■ Extrait du texte
====

La mutinerie enclenchée par les anciens rebelles assorties de la
prise en otage de l’État et le paiement d’une rançon de 100 milliards de
FCFA marque-t-elle le commencement de la fin pour le régime Ouattara?
Le moins qu’on puisse dire
est que l’État de grâce est terminé et la «ADO Solution» ne marche plus.
Mêmes les rebelles fanatisés à mort, qui ont donné leur sang pour la
cause de Ouattara ne croient plus en l’homme, encore moins à ses
promesses. Au cours des discussions, ils n’ont cessé de clamer : « Vous
nous avez trop menti, on veut notre argent maintenant ». Toute la
mystique qui entourait le chef de l’État auprès de ces jeunes gens
semble avoir fondu comme beurre au soleil. Ils ne sont pas les seuls
d’ailleurs, le désenchantement semble généralisé : les appels des
responsables RHDP à leurs militants de se désolidariser de la grève
générale des fonctionnaires sont tombés dans l’oreille de sourds.
Plus inquiétant la frilosité, voire le silence des intellectuels du
parti de la case à défendre la demeure en feu. Faut-il s’en étonner?

====

■ Contenu des données
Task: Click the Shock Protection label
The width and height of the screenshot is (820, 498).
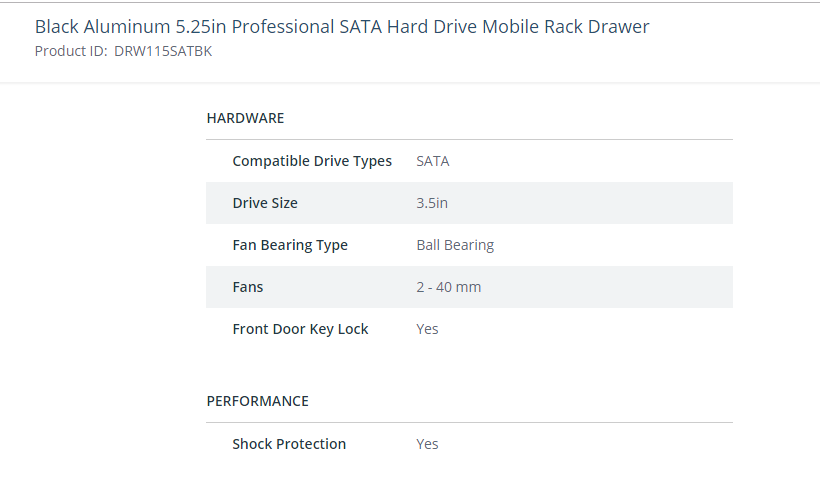Action: pyautogui.click(x=289, y=444)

====

■ Objectif énoncé
Extrayez mot pour mot, du texte sur la mutinerie des anciens rebelles, le passage débutant par « Mêmes les rebelles » et se poursuivant jusqu'à « l’oreille de sourds. ».

■ Solution proposée
Mêmes les rebelles fanatisés à mort, qui ont donné leur sang pour la
cause de Ouattara ne croient plus en l’homme, encore moins à ses
promesses. Au cours des discussions, ils n’ont cessé de clamer : « Vous
nous avez trop menti, on veut notre argent maintenant ». Toute la
mystique qui entourait le chef de l’État auprès de ces jeunes gens
semble avoir fondu comme beurre au soleil. Ils ne sont pas les seuls
d’ailleurs, le désenchantement semble généralisé : les appels des
responsables RHDP à leurs militants de se désolidariser de la grève
générale des fonctionnaires sont tombés dans l’oreille de sourds.